*READING PASSAGE*.
────────────────────

Check out NJ's Fall and Winter Vaccination Promotion Line
no experience or understanding of vaccines or public health? no worries, we've got you covered!
Having trouble convincing people that they need to get MORE shots? New Jersey’s Public Health Communications Collaborative has a convenient new messaging line for public health officials and medical practitioners.
The Public Health Communications Collaborative has created a new resource to help you communicate timely, effective, and consistent information about flu, COVID-19, and RSV vaccines and immunizations. Use this toolkit to support community members in making decisions about what vaccines they’ll get to stay safe and healthy this fall and winter.
Download all files: Unbranded shareable graphics (English + Spanish versions)
And to accommodate equity and inclusion goals, PHCC has created Strategies for Developing Culturally Driven Public Health Communications.
Culturally driven communication is focused on inclusion. Unlike a “one-size-fits-all” approach, culturally driven communication prioritizes the preferences and perspectives of your target audience as you design messaging, visuals, and outreach. (emphasis mine)

────────────────────

*USING THE INFORMATION*.
1) From the vaccination messaging page, copy the part that opens with the words containing "Having trouble convincing" and closes with "(English + Spanish versions)", word for word.
2) According to the vaccination messaging page, what has PHCC created to accommodate equity and inclusion goals?
3) List every illness whose vaccines or immunizations the new resource on the vaccination messaging page gives information about.

*SUPPLIED DATA*.

────────────────────

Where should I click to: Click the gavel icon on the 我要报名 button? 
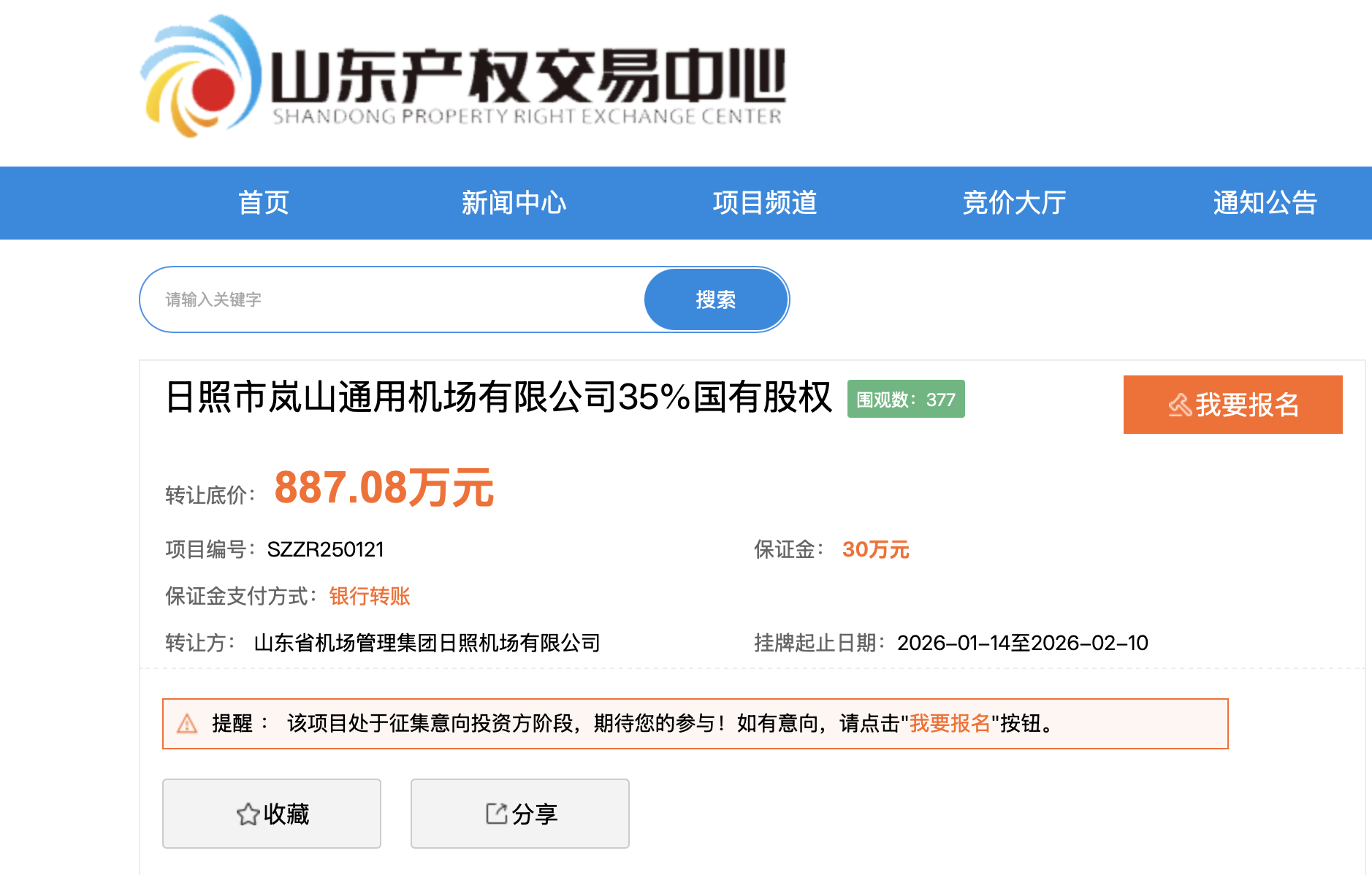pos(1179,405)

────────────────────

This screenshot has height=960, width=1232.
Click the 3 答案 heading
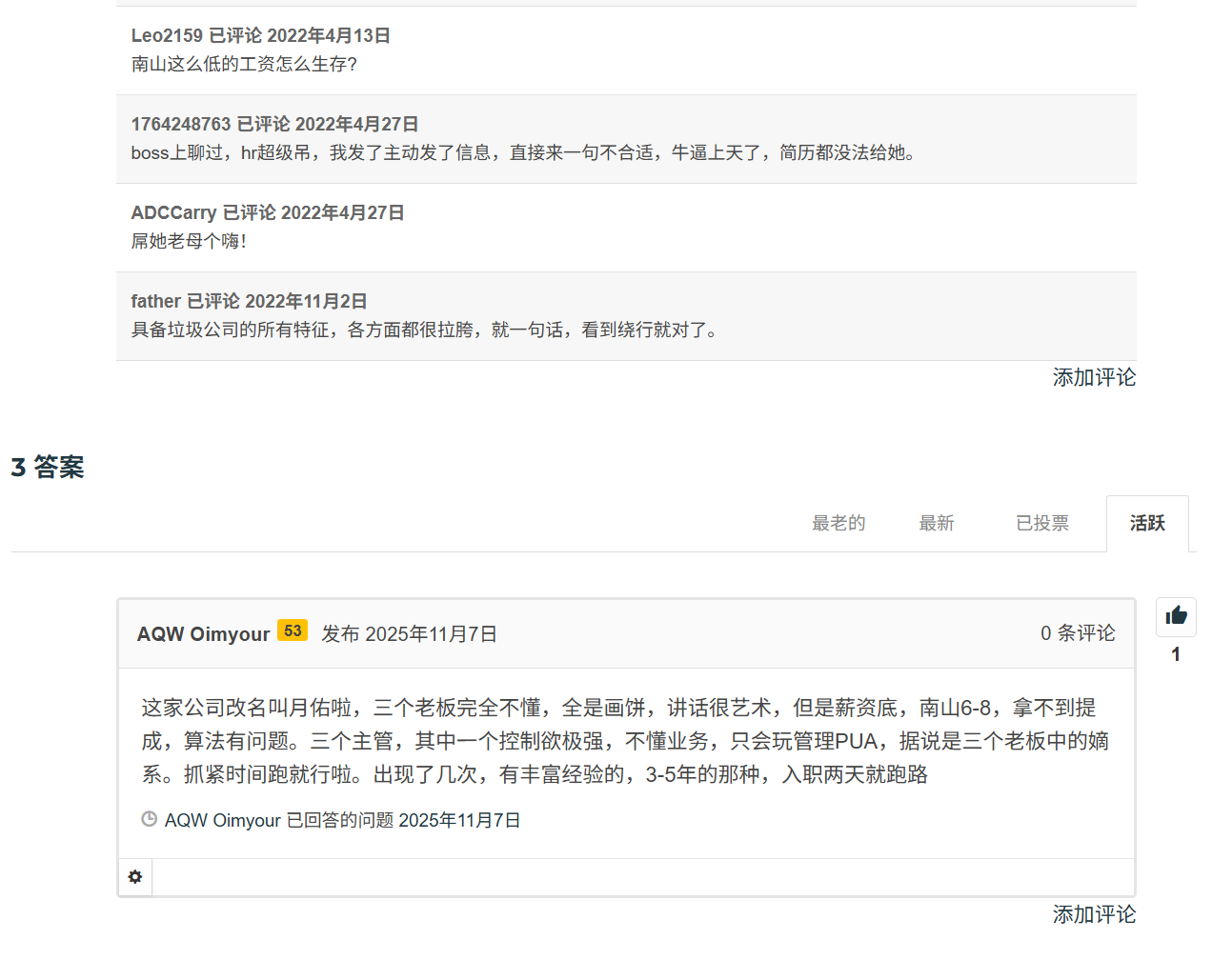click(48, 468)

────────────────────

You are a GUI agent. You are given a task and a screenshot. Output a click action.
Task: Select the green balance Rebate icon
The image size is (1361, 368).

────────────────────

*LIST OF ANSWERS*.
1)
Having trouble convincing people that they need to get MORE shots? New Jersey’s Public Health Communications Collaborative has a convenient new messaging line for public health officials and medical practitioners.
The Public Health Communications Collaborative has created a new resource to help you communicate timely, effective, and consistent information about flu, COVID-19, and RSV vaccines and immunizations. Use this toolkit to support community members in making decisions about what vaccines they’ll get to stay safe and healthy this fall and winter.
Download all files: Unbranded shareable graphics (English + Spanish versions)

2) Strategies for Developing Culturally Driven Public Health Communications.

3) Flu, COVID-19, RSV